The model for the chemical association is P + I ↔ PI

The equilibrium constant for this reaction written as an association is:

Ka = [products]/[reactants] = [PI] / [P][I]

(e) If an inhibitor had Ka = 1 x 109 M-1 and a solution contained [Pt] = 1 x 10-11 M, what concentration of the inhibitor would be needed to ensure that 50% of the protein was inhibited? (Hint: see part (a)).

1 x 10-9 M

(2) A scientist was interested in the details of substrate binding to an enzyme and generated data for substrate dissociation from the protein as a function of pH, shown below. Each value listed for Kd was obtained from a plot of Y as a function of [S] at the given pH, and all such plots were hyperbolic.

pH Kd (x 10-6 M) pH Kd (x 10-6 M)

4.5 0.20 7.0 7.6

5.5 0.99 7.5 9.1

6.0 2.4 8.5 9.9

6.5 5.1

(a) Is binding better at low or high pH?

Kd is smaller at low pH; thus binding is "better" (tighter) at low pH.

(b) Plot the data shown. Is there an ionizable group involved in binding? If so, what is the pKa of this group?

The curve relating the pH effect on Kd is sigmoidal indicating that there is an ionizable group in binding. The apparent pKa for the transition from weaker to stronger binding is 6.5, the midpoint in the sigmoidal curve.

(3) Suggest two possible explanations for the data in question (2) (hint: think about possible ionizable groups in both the protein and the substrate).

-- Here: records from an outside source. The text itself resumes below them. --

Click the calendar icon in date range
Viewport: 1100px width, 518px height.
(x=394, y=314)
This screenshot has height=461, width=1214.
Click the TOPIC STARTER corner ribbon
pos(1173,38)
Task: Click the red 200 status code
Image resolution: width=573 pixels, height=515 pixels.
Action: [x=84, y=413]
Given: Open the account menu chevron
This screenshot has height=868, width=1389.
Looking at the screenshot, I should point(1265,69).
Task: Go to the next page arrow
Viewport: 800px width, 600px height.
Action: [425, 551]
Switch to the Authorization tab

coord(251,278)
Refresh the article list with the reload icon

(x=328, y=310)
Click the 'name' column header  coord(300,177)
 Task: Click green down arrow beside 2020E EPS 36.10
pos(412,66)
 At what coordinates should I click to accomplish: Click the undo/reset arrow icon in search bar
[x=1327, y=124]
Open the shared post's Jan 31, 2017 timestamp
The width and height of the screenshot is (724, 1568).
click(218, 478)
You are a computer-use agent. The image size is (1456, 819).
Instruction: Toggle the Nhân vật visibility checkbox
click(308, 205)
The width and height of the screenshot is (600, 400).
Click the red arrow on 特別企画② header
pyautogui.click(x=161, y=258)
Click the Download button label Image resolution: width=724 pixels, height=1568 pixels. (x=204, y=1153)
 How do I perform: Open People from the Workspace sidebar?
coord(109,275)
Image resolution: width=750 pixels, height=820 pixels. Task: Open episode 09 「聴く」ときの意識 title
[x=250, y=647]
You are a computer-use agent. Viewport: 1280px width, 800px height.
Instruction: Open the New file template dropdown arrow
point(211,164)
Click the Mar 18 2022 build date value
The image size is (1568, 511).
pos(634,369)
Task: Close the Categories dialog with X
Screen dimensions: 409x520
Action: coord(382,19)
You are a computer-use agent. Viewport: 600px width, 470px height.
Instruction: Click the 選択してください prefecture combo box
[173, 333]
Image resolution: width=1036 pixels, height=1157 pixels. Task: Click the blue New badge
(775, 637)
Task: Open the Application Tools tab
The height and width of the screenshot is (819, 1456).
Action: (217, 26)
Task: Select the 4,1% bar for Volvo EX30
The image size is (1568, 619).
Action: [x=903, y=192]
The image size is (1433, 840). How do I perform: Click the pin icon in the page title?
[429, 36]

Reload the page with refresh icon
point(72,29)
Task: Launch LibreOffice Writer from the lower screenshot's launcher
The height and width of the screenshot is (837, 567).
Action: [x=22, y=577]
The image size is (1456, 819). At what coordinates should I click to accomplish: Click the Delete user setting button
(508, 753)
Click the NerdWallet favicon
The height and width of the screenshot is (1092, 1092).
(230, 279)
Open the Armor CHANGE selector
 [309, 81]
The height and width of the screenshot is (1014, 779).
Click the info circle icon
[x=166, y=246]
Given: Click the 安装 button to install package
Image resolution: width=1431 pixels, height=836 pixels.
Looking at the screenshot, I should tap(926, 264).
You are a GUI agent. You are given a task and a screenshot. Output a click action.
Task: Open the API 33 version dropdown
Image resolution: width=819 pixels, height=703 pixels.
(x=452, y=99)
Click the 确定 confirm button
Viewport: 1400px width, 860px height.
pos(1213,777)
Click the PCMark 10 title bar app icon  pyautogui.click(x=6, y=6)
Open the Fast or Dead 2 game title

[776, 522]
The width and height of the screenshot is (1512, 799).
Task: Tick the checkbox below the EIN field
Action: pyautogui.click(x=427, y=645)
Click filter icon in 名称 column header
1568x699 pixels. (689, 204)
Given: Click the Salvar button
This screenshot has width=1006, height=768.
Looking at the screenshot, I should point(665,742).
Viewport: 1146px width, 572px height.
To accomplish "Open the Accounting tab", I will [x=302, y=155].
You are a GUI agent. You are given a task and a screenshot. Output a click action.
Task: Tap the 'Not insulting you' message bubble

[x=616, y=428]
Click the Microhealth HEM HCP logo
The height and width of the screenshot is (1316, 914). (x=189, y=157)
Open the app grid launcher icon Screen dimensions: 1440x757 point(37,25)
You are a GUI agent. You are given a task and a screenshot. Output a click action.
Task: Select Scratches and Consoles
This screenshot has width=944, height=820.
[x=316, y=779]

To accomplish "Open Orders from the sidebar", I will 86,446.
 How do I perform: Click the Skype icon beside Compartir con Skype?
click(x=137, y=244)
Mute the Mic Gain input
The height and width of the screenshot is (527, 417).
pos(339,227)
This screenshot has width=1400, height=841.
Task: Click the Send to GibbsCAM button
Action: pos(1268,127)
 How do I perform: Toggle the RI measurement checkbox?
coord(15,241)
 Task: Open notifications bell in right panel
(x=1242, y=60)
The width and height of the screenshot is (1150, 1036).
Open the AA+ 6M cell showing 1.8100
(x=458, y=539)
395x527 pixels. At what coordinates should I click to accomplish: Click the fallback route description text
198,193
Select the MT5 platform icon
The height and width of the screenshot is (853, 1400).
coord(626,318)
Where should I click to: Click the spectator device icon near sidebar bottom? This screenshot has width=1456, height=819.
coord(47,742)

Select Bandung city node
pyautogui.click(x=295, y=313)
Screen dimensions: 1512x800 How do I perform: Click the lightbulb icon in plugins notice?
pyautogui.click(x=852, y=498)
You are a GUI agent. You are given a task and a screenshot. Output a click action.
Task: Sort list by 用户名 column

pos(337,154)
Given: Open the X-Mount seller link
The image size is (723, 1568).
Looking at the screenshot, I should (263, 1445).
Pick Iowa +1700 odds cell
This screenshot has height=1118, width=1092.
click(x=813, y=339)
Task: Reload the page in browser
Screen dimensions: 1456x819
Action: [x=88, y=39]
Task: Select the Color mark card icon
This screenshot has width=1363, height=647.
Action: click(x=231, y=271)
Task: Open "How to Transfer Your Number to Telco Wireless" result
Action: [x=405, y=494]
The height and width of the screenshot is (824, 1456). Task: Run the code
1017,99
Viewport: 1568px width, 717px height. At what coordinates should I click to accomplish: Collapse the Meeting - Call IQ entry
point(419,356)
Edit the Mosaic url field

A possible explanation for this is that an ionizable group on the protein with a pKa of 6.5 is involved in binding, and that only the protonated form contributes to this binding. The amino acid histidine has an appropriate pKa for this role. A second possibility is that an ionizable group on the ligand has a pKa of 6.5 and must be in the protonated state to contribute to binding.

(4) The scientist that measured the above data thought a particular histidine in the protein might be responsible for the variability in Kd. He therefore prepared a mutant protein in which the histidine was changed to a valine. If the scientist's hypothesis were correct, what would the graph of Kd as a function of pH look like for the mutant protein?

If correct, the Kd would no longer vary with pH and an analogous graph for the mutant would be a horizontal line. The information available is not sufficient to predict the Kd, only that it is invariant with pH.